Background: Data on the long-term survival and renal function of patients with acute kidney injury (AKI) treated with continuous renal replacement therapy are scarce.
Methods: We investigated the 3-year survival and need for chronic dialysis in critically ill patients, who had survived an episode of AKI requiring continuous renal replacement therapy.

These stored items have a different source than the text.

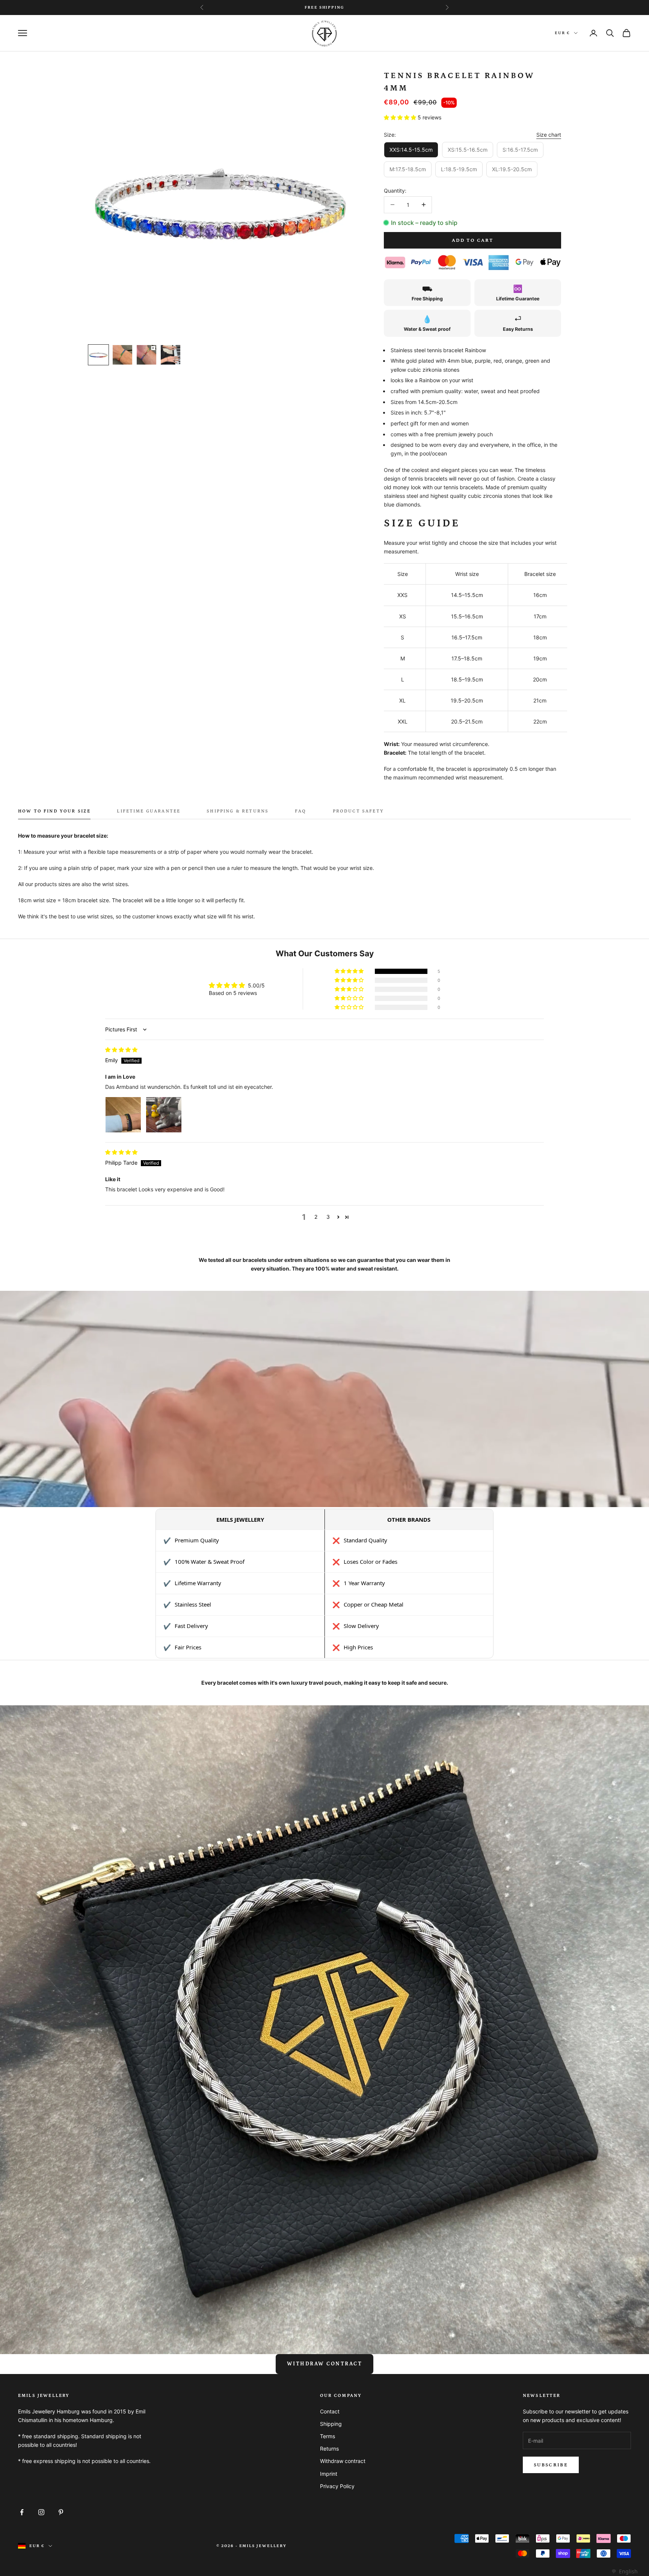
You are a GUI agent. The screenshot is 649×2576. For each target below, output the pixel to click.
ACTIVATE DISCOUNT (380, 1324)
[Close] (445, 1235)
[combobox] (624, 2571)
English (628, 2571)
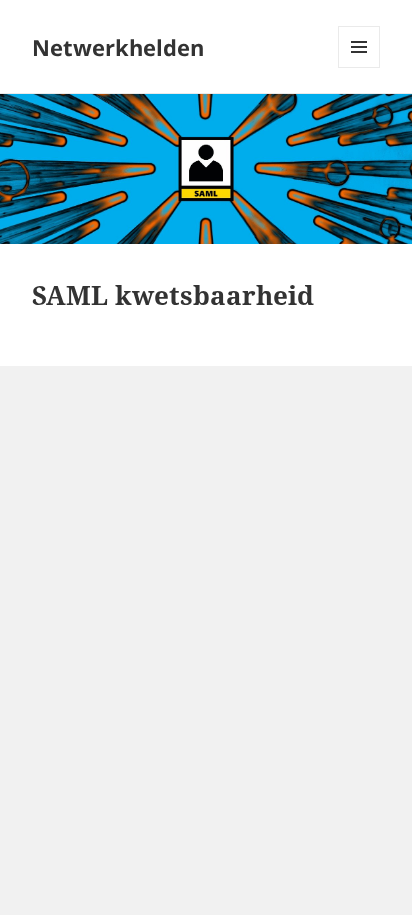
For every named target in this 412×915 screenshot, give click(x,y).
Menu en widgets (359, 67)
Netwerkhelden (118, 47)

Results: A total of 206 ICU patients with AKI were randomized in a trial comparing haemofiltration versus haemodiafiltration. Of these, 95 (46%) survived at 90 days. Post-discharge information relating to 3-year survival and renal function was successfully obtained in 89 (94%) of the patients. Of the 89 patients studied, chronic kidney disease (CKD) was present in 32 subjects from the onset, and CKD developed de novo in 25 patients following AKI. End-stage renal disease (ESRD) developed in 9 patients (of whom 8 had pre-existing CKD) and 29 patients died. Three-year survival was 67% overall; the mortality at 3 years was 50% for those with pre-existing kidney disease, and 71 and 82% for those with de novo and without CKD, respectively.
Conclusion: After an episode of AKI necessitating a continuous renal replacement therapy, rapid progression to ESKD is commonly observed in patients with pre-existing chronic renal impairment. Medical care with an emphasis on nephroprotection is necessary in these patients.